Zooming out again, four 8-core neighborhoods make up a “Minion Shire,” with 34 shires on each chip, totaling 1,088 cores. (Computation with only 1,024 cores to improve yield is also possible, Ditzel said). Four ET-Maxion cores, each with performance roughly comparable to an Arm A-72, are intended for future standalone operation, rather than the current accelerator configuration.
Threshold voltage variation is mitigated by providing each Shire its own voltage supply so that individual voltages can be fine-tuned.
Memory system
Each chip has four 64-bit DDR interfaces – actually, each interface represents four 16-bit channels – for a total of 96x 16-bit channels. The design uses LPDDR4x developed as low-power memory for smartphones. Energy per bit is roughly equivalent to HBM, but maintaining the total at 1,536 bits across the memory interface for the six-chip accelerator card yields higher total memory bandwidth.
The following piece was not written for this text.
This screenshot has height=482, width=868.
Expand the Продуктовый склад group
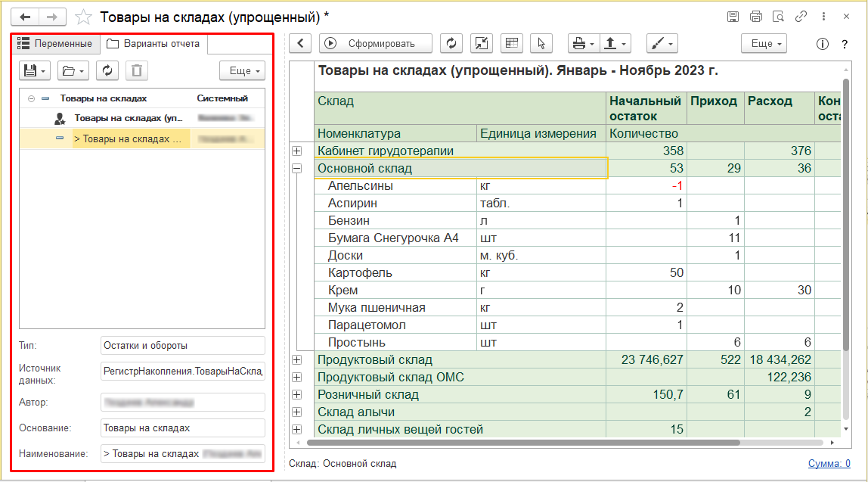click(297, 360)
Esperanto mounted its chips on dual-socket M.2 cards; six fit onto an OCP Glacier Point v2 accelerator card (three front, three back). That delivers about 800 TOPS with the chips running at 1 GHz. They can also be mounted on low profile (half-height, half-length) PCIe cards that increase each chip’s power budget to around 60 W. The chips can operate between 300 MHz and 2 GHz, depending on the application.
Based on hardware emulation results, Ditzel asserted six Esperanto chips on a Glacier Point card can outperform competitors. The startup’s advantage is pronounced for recommendation benchmarks when the memory system design and performance- per-watt figures are considered, a consequence of the focus on a low-voltage design.
Future versions could include a scaled-down version of ET-SoC-1 for edge applications. Ditzel said the current version should launch in “the next couple of months”.